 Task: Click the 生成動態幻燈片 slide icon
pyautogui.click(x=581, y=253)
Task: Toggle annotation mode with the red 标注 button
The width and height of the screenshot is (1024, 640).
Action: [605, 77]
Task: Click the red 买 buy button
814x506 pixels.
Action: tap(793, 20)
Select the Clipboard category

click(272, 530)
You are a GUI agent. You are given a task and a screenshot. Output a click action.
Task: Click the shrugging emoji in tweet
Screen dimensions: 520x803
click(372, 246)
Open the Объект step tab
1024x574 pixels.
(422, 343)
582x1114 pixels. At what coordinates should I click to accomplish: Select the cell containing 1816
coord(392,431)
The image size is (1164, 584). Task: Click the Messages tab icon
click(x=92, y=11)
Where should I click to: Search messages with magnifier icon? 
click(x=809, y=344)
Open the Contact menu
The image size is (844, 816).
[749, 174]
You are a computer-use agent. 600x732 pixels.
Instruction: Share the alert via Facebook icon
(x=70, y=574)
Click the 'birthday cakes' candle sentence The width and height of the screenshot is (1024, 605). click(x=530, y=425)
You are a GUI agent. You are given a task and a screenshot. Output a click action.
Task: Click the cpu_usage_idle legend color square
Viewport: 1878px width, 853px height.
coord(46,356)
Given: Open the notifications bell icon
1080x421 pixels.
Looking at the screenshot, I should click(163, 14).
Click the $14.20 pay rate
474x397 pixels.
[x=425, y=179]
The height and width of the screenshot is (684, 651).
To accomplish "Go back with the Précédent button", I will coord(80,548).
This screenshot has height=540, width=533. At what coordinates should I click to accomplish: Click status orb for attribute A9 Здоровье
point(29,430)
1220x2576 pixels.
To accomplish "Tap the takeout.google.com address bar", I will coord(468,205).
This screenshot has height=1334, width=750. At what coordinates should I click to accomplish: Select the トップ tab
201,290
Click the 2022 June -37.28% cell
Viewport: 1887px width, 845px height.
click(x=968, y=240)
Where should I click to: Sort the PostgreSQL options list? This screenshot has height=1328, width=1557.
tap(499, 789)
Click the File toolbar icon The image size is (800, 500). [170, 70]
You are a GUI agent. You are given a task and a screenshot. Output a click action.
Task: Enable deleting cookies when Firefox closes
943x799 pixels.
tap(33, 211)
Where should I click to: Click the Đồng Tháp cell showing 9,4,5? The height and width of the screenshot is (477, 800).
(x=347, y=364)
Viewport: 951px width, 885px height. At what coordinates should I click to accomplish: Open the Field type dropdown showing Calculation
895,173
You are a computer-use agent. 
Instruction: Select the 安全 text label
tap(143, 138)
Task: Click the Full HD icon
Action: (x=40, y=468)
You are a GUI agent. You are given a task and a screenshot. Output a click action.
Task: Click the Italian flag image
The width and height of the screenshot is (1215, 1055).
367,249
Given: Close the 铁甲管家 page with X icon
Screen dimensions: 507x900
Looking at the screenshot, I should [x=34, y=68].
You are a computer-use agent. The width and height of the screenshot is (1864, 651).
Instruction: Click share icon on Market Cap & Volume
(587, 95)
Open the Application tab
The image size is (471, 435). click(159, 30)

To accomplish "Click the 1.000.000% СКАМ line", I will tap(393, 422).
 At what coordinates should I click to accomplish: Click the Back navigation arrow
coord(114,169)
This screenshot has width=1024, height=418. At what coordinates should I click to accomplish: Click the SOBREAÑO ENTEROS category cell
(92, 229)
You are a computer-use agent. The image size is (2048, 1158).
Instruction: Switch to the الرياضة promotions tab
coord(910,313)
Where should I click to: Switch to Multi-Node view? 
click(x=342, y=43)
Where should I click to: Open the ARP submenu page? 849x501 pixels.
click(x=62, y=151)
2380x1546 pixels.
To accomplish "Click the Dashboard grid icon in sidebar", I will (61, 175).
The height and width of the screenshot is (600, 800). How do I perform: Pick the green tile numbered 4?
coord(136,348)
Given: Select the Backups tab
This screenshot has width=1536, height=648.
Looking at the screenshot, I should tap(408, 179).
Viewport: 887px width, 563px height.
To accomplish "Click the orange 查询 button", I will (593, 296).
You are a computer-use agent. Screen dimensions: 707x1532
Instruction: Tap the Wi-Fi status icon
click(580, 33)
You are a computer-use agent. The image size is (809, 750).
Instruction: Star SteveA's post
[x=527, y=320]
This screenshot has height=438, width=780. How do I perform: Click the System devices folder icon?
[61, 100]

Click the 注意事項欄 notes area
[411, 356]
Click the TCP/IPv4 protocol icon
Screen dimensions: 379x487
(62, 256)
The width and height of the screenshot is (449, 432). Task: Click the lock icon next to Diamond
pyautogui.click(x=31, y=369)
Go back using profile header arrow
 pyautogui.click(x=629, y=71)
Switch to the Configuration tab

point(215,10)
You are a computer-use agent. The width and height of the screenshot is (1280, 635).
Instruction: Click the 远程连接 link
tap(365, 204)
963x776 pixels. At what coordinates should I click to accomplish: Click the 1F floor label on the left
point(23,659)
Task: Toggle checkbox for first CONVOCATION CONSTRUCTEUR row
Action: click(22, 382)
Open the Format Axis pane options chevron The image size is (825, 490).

### Exercise requirements
Word for word, write out every line of the listing.

### Exercise response
 Task: Click the 生成動態幻燈片 slide icon
pyautogui.click(x=581, y=253)
Task: Toggle annotation mode with the red 标注 button
The width and height of the screenshot is (1024, 640).
Action: [605, 77]
Task: Click the red 买 buy button
814x506 pixels.
Action: tap(793, 20)
Select the Clipboard category

click(272, 530)
You are a GUI agent. You are given a task and a screenshot. Output a click action.
Task: Click the shrugging emoji in tweet
Screen dimensions: 520x803
click(372, 246)
Open the Объект step tab
1024x574 pixels.
(422, 343)
582x1114 pixels. At what coordinates should I click to accomplish: Select the cell containing 1816
coord(392,431)
The image size is (1164, 584). Task: Click the Messages tab icon
click(x=92, y=11)
Where should I click to: Search messages with magnifier icon? 
click(x=809, y=344)
Open the Contact menu
The image size is (844, 816).
[749, 174]
You are a computer-use agent. 600x732 pixels.
Instruction: Share the alert via Facebook icon
(x=70, y=574)
Click the 'birthday cakes' candle sentence The width and height of the screenshot is (1024, 605). click(x=530, y=425)
You are a GUI agent. You are given a task and a screenshot. Output a click action.
Task: Click the cpu_usage_idle legend color square
Viewport: 1878px width, 853px height.
coord(46,356)
Given: Open the notifications bell icon
1080x421 pixels.
Looking at the screenshot, I should click(163, 14).
Click the $14.20 pay rate
474x397 pixels.
[x=425, y=179]
The height and width of the screenshot is (684, 651).
To accomplish "Go back with the Précédent button", I will coord(80,548).
This screenshot has height=540, width=533. At what coordinates should I click to accomplish: Click status orb for attribute A9 Здоровье
point(29,430)
1220x2576 pixels.
To accomplish "Tap the takeout.google.com address bar", I will coord(468,205).
This screenshot has height=1334, width=750. At what coordinates should I click to accomplish: Select the トップ tab
201,290
Click the 2022 June -37.28% cell
Viewport: 1887px width, 845px height.
click(x=968, y=240)
Where should I click to: Sort the PostgreSQL options list? This screenshot has height=1328, width=1557.
tap(499, 789)
Click the File toolbar icon The image size is (800, 500). [170, 70]
You are a GUI agent. You are given a task and a screenshot. Output a click action.
Task: Enable deleting cookies when Firefox closes
943x799 pixels.
tap(33, 211)
Where should I click to: Click the Đồng Tháp cell showing 9,4,5? The height and width of the screenshot is (477, 800).
(x=347, y=364)
Viewport: 951px width, 885px height. At what coordinates should I click to accomplish: Open the Field type dropdown showing Calculation
895,173
You are a computer-use agent. 
Instruction: Select the 安全 text label
tap(143, 138)
Task: Click the Full HD icon
Action: (x=40, y=468)
You are a GUI agent. You are given a task and a screenshot. Output a click action.
Task: Click the Italian flag image
The width and height of the screenshot is (1215, 1055).
367,249
Given: Close the 铁甲管家 page with X icon
Screen dimensions: 507x900
Looking at the screenshot, I should [x=34, y=68].
You are a computer-use agent. The width and height of the screenshot is (1864, 651).
Instruction: Click share icon on Market Cap & Volume
(587, 95)
Open the Application tab
The image size is (471, 435). click(159, 30)

To accomplish "Click the 1.000.000% СКАМ line", I will tap(393, 422).
 At what coordinates should I click to accomplish: Click the Back navigation arrow
coord(114,169)
This screenshot has width=1024, height=418. At what coordinates should I click to accomplish: Click the SOBREAÑO ENTEROS category cell
(92, 229)
You are a computer-use agent. The image size is (2048, 1158).
Instruction: Switch to the الرياضة promotions tab
coord(910,313)
Where should I click to: Switch to Multi-Node view? 
click(x=342, y=43)
Where should I click to: Open the ARP submenu page? 849x501 pixels.
click(x=62, y=151)
2380x1546 pixels.
To accomplish "Click the Dashboard grid icon in sidebar", I will (61, 175).
The height and width of the screenshot is (600, 800). How do I perform: Pick the green tile numbered 4?
coord(136,348)
Given: Select the Backups tab
This screenshot has width=1536, height=648.
Looking at the screenshot, I should tap(408, 179).
Viewport: 887px width, 563px height.
To accomplish "Click the orange 查询 button", I will (593, 296).
You are a computer-use agent. Screen dimensions: 707x1532
Instruction: Tap the Wi-Fi status icon
click(580, 33)
You are a computer-use agent. The image size is (809, 750).
Instruction: Star SteveA's post
[x=527, y=320]
This screenshot has height=438, width=780. How do I perform: Click the System devices folder icon?
[61, 100]

Click the 注意事項欄 notes area
[411, 356]
Click the TCP/IPv4 protocol icon
Screen dimensions: 379x487
(62, 256)
The width and height of the screenshot is (449, 432). Task: Click the lock icon next to Diamond
pyautogui.click(x=31, y=369)
Go back using profile header arrow
 pyautogui.click(x=629, y=71)
Switch to the Configuration tab

point(215,10)
You are a computer-use agent. The width and height of the screenshot is (1280, 635).
Instruction: Click the 远程连接 link
tap(365, 204)
963x776 pixels. At what coordinates should I click to accomplish: Click the 1F floor label on the left
point(23,659)
Task: Toggle checkbox for first CONVOCATION CONSTRUCTEUR row
Action: click(22, 382)
Open the Format Axis pane options chevron The image size is (825, 490).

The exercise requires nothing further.